• **Problem statement**
Extend the piece on Verne Global's data centers in Iceland, picking up right after its final sentence.

• **Selection**
From its inception, sustainability and efficiency have been at the heart of Verne Global's mission. Now, as the industry works towards standardisation and transparency of reporting for sustainability and efficiency, Dominic Ward shares Verne Global's market-leading metrics and targets. These critical components help customers make an informed decision about data center infrastructure and where their data should be processed and stored.

From the inception of Verne Global, sustainability and efficiency have been at the heart of our mission. We searched the planet for the optimal location for data centers and decided upon Iceland. It remains the only country in the world that generates all its energy from renewable sources. Iceland has set the global benchmark for sustainability and continues to lead the way. It also has the perfect climate for operating data centers with a year-round temperate climate that enables free cooling every day of the year for even the most intense infrastructure.

After a decade of uninterrupted operations, we look back on our decision to locate our campus in Iceland with clear and simple validation that we may have been early, but we were right. Our first customers were bold, forward-thinking, and perhaps a little ahead of their time. They saw the cost, efficiency, and sustainability benefits of optimising the location and infrastructure of their workflows and applications. Now, ten years on, this kind of optimisation is critical and easier to achieve than ever before.

Optimisation of location and infrastructure

Only recently has the global data center industry finally grasped the importance of sustainability and efficiency, largely driven by customer focus and demand. Yet, there remains no consistency in measurement, metrics, or reporting. There are many organisations working on standardisation, but it may be some time before consensus is agreed upon. 

Every data center geography will have limitations on efficiency and sustainability. It is impossible to optimise for all types of compute in one single location. Instead, the focus should be on optimising infrastructure in any given location. The ever-increasing growth and reliance on data, and the resulting growth in demand for data centers, looks unstoppable. Fortunately, one of the fundamental attributes of data is its mobility. Largely it does not have to be processed or stored in a particular location. Most data can be transported to a location where it can be most efficiently processed.

Today, we are connected by networks that shift exabytes of data around the world every day. Data is mobile and should be processed and stored in the optimal location for that specific data, whether that be in public clouds; private local or remote infrastructure; or perhaps increasingly on decentralised and distributed systems. Wherever data is located, the infrastructure to support that data must be optimised.

• **Data block**
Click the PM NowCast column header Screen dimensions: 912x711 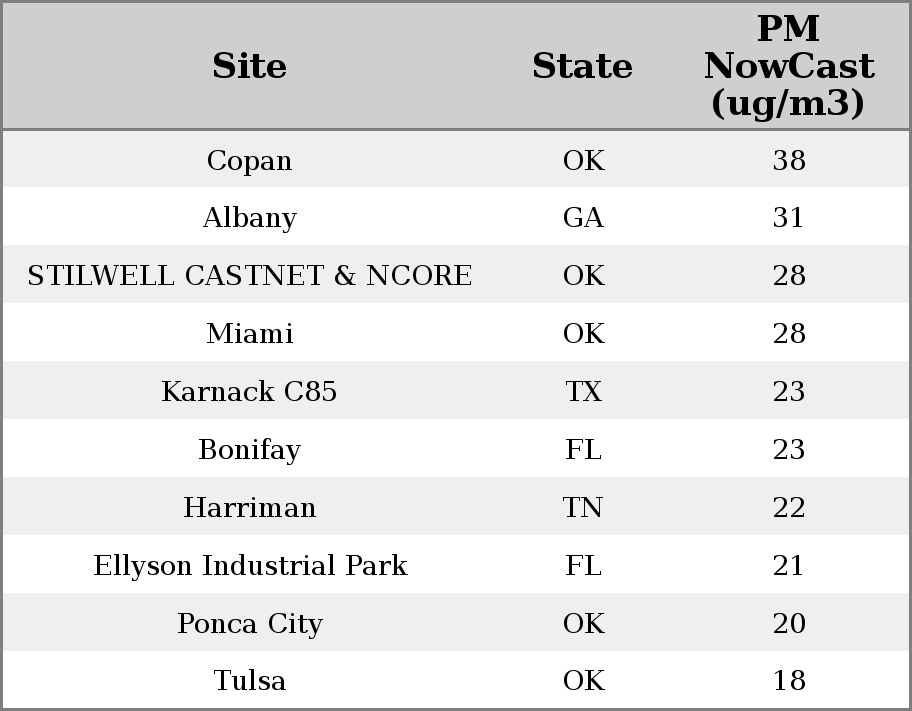[x=788, y=66]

• **Right answer**
Greenwashing is not enough

The important question then becomes, how do you know that the digital infrastructure supporting your data and applications is optimised for sustainability and efficiency? There remains far too much ‘greenwashing’ in our industry. Simply paying more for power to create a green marketing tagline does not make a data center green. The Production Carbon Intensity (PCI), the amount of carbon used to generate electricity, in the UK is currently around 213 gCO2e/kWh; Ireland’s PCI is 389 gCO2e/kWh; Germany’s PCI is 349 gCO2e/kWh; Poland’s PCI is 736 gCO2e/kWh; whilst Iceland’s PCI is only 27 gCO2e/kWh.

There are several data center operations that lay claim to operating with 100% renewable energy in every location one could mention, regardless of the underlying energy generation source of a given location. Perhaps several years ago, Power Purchase Agreements with Guarantees of Origin for the purchase of carbon credits were sufficient to provide end users with sufficient comfort that they were doing just enough. Our industry has a long way to go towards transparent reporting. Yet, in the world we live in, with the climate challenges we are facing for our planet, is this enough and can we do more? As an industry that now has a larger and much faster growing carbon footprint than the airline industry, now is the time for greater transparency and accountability for sustainability and efficiency.

Greenhouse Gas Protocol

Certainly the larger data center users and operators are beginning to do more and recognise a holistic approach is needed. As an example, Google, the world’s largest buyer of renewable power, now reports on its Greenhouse Gas (GHG) emissions. It has set targets for Scope 1 and Scope 2 emissions and should be applauded for reducing these emissions by 65% between 2011 and 2020. However, this obscures the fact that their Scope 1 and Scope 2 emissions have increased in the last 5 years by 152%.

Google is yet to even set targets for its Scope 3 emissions, but represent nearly double their Scope 1 and Scope 2 emissions. Their Scope 3 have also grown 726% over the last 5 years from 1.29m tCO2e to 9.4m tCO2e, which is hardly surprising given the enormous growth in their business and the industry more broadly. Even the largest data center operations are guilty of greenwashing because as an industry we have no obligation to report on a standard basis.

Verne Global’s market leading metrics

As the industry works towards standardisation of measurement, metrics and transparent reporting for sustainability and efficiency, Verne Global is proud to publish its market-leading metrics and targets. We believe these are critical components for our customers to make an informed decision about their data center infrastructure and where their data should be processed and stored.

In 2021, Verne Global’s operations generated a carbon footprint equivalent to around 70 homes’ energy for one year. Yet, we powered data center infrastructure and compute that was the equivalent of over 10,000 homes’ electricity for the year.

It is important to acknowledge that even though 100% of our power is generated from renewable sources, we still have a small carbon footprint. Even when we include our Scope 3 emissions, our total footprint is considerably smaller than any other equivalent data center operation, but we still want to ensure that we are doing the most we can. As a result, we chose to work with Votlendis Sjóður, the Icelandic wetland restoration fund that is rewilding huge areas of Iceland. Their efforts are both increasing natural carbon capture through soil stabilisation and reviving the ecosystem in the chosen areas. We hope that our contribution to this exciting project through carbon credits will help recover some of Iceland’s beautiful landscape to its natural ecology.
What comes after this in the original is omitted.